(Recorded data)

+ + + + + + +

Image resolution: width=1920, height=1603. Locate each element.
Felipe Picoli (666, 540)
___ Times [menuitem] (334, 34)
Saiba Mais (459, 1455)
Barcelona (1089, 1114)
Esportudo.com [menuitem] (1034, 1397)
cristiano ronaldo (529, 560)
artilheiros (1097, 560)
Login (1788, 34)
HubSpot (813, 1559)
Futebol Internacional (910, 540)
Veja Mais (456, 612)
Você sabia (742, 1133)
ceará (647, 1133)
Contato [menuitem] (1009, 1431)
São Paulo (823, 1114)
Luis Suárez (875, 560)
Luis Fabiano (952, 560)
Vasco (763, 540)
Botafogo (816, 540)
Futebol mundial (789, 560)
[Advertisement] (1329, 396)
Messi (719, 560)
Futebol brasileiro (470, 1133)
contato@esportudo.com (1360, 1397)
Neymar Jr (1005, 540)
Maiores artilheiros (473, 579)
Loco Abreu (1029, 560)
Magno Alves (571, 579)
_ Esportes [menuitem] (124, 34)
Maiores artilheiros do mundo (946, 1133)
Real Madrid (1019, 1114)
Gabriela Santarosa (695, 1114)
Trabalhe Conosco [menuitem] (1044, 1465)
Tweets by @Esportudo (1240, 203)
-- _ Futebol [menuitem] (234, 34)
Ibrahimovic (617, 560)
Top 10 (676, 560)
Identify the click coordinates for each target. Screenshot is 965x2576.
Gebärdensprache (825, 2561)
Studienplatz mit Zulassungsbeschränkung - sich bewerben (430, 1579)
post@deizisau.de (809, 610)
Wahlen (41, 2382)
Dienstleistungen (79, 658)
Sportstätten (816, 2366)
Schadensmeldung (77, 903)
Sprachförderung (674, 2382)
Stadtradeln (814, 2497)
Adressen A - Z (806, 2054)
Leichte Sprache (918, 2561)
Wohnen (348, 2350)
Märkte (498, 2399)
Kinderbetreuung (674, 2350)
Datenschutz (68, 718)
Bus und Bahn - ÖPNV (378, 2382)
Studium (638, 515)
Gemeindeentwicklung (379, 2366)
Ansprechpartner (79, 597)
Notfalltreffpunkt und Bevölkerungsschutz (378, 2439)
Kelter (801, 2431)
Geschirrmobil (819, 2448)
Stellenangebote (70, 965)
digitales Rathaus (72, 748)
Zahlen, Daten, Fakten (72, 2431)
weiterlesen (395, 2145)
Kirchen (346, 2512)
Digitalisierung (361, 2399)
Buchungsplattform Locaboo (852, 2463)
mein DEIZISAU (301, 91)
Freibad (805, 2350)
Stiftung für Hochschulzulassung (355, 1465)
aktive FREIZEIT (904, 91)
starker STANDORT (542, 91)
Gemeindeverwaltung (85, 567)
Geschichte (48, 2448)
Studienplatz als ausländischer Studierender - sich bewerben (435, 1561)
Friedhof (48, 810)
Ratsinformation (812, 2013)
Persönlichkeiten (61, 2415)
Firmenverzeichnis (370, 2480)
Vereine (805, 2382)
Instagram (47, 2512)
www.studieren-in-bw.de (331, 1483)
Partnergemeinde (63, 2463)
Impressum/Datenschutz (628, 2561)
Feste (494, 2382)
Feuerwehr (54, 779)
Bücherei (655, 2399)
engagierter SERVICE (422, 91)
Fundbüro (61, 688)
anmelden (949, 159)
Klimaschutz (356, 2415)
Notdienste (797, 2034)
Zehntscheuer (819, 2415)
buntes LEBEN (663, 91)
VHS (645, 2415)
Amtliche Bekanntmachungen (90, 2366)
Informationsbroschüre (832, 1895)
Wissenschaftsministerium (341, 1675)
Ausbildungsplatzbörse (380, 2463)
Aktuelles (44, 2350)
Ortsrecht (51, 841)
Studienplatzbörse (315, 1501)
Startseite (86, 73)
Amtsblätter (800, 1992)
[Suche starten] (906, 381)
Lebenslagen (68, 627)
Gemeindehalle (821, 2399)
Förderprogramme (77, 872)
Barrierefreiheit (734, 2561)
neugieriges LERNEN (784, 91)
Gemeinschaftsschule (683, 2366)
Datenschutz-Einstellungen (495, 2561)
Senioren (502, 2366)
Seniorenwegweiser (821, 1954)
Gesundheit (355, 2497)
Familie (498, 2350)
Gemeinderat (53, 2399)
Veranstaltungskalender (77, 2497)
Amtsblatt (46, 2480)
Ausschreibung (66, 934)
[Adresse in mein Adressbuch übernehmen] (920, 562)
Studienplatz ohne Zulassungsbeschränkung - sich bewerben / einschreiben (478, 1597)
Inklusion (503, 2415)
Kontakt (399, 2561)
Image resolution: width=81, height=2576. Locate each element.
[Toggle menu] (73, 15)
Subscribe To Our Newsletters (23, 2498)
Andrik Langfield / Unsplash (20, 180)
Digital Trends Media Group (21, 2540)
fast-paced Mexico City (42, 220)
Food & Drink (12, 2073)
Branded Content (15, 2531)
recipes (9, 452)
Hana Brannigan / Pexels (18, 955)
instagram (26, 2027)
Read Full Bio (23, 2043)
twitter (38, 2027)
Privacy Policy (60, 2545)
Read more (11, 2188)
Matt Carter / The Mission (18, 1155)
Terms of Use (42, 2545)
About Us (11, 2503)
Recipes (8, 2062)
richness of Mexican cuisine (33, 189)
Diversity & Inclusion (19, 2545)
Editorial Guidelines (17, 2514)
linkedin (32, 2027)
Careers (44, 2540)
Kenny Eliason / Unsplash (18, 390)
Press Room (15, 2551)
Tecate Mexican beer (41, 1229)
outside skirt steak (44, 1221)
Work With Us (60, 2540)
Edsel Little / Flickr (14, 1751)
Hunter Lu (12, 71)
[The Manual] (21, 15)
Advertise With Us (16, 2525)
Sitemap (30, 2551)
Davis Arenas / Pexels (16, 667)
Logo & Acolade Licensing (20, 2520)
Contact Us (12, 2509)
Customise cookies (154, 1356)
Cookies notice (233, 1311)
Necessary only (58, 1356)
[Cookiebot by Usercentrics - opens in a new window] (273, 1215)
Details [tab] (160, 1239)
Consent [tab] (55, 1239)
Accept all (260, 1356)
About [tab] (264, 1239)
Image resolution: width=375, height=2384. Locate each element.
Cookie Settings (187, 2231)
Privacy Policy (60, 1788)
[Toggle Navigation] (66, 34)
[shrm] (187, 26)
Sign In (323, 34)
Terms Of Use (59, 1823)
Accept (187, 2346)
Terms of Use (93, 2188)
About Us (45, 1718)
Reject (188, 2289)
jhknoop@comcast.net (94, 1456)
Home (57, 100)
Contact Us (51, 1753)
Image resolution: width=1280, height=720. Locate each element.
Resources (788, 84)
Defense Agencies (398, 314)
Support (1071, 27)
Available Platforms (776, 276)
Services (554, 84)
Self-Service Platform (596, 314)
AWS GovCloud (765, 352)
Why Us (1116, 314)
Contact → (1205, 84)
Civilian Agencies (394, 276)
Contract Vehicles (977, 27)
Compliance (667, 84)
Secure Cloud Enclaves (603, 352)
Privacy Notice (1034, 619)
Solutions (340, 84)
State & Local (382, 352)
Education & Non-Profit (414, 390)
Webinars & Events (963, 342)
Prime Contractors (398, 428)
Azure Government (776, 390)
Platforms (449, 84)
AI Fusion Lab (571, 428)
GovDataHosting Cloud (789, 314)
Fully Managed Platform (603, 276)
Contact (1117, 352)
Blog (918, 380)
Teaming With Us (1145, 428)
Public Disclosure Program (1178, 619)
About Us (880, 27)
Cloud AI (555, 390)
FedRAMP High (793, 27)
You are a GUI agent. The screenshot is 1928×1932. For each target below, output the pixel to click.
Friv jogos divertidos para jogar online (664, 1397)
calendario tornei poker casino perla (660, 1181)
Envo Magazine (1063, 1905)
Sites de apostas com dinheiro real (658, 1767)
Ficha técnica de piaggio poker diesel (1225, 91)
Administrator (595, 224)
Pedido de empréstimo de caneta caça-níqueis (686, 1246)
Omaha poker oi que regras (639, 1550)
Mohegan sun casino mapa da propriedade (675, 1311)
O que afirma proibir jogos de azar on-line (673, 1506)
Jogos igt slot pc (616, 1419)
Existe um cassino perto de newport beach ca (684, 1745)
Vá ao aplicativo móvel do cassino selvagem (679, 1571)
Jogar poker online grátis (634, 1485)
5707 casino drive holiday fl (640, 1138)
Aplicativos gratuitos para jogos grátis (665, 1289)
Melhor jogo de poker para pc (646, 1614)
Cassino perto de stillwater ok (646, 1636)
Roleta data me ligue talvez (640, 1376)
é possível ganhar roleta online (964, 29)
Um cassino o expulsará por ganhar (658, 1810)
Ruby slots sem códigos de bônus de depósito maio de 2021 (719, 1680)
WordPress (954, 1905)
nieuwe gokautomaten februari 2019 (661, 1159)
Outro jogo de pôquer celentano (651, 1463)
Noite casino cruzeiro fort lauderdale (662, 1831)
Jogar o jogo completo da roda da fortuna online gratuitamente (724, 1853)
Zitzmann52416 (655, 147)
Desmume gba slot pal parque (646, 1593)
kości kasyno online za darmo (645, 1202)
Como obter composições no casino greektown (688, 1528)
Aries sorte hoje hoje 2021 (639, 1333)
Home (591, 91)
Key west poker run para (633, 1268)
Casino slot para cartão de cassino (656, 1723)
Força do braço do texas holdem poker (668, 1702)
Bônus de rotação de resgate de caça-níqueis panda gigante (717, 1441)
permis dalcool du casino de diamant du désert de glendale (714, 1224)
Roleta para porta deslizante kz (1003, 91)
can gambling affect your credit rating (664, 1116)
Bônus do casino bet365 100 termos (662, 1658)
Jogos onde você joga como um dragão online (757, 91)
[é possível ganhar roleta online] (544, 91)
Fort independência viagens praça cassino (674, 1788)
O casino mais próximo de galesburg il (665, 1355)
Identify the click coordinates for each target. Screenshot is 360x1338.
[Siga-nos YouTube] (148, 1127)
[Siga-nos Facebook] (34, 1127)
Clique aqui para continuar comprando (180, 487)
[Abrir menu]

+ + + + + + +

● **ABOUT THIS EXERCISE**: Retype the portion of the data above that starts on the line with "Feuerwehr (54, 779)" and finishes on the line with "Digital Trends Media Group (21, 2540)", including both of those lines.

● **RESPONSE AREA**:
Feuerwehr (54, 779)
Bücherei (655, 2399)
engagierter SERVICE (422, 91)
Fundbüro (61, 688)
anmelden (949, 159)
Klimaschutz (356, 2415)
Notdienste (797, 2034)
Zehntscheuer (819, 2415)
buntes LEBEN (663, 91)
VHS (645, 2415)
Amtliche Bekanntmachungen (90, 2366)
Informationsbroschüre (832, 1895)
Wissenschaftsministerium (341, 1675)
Ausbildungsplatzbörse (380, 2463)
Aktuelles (44, 2350)
Ortsrecht (51, 841)
Studienplatzbörse (315, 1501)
Startseite (86, 73)
Amtsblätter (800, 1992)
[Suche starten] (906, 381)
Lebenslagen (68, 627)
Gemeindehalle (821, 2399)
Förderprogramme (77, 872)
Barrierefreiheit (734, 2561)
neugieriges LERNEN (784, 91)
Gemeinschaftsschule (683, 2366)
Datenschutz-Einstellungen (495, 2561)
Senioren (502, 2366)
Seniorenwegweiser (821, 1954)
Gesundheit (355, 2497)
Familie (498, 2350)
Gemeinderat (53, 2399)
Veranstaltungskalender (77, 2497)
Amtsblatt (46, 2480)
Ausschreibung (66, 934)
[Adresse in mein Adressbuch übernehmen] (920, 562)
Studienplatz ohne Zulassungsbeschränkung - sich bewerben / einschreiben (478, 1597)
Inklusion (503, 2415)
Kontakt (399, 2561)
Image resolution: width=81, height=2576. Locate each element.
[Toggle menu] (73, 15)
Subscribe To Our Newsletters (23, 2498)
Andrik Langfield / Unsplash (20, 180)
Digital Trends Media Group (21, 2540)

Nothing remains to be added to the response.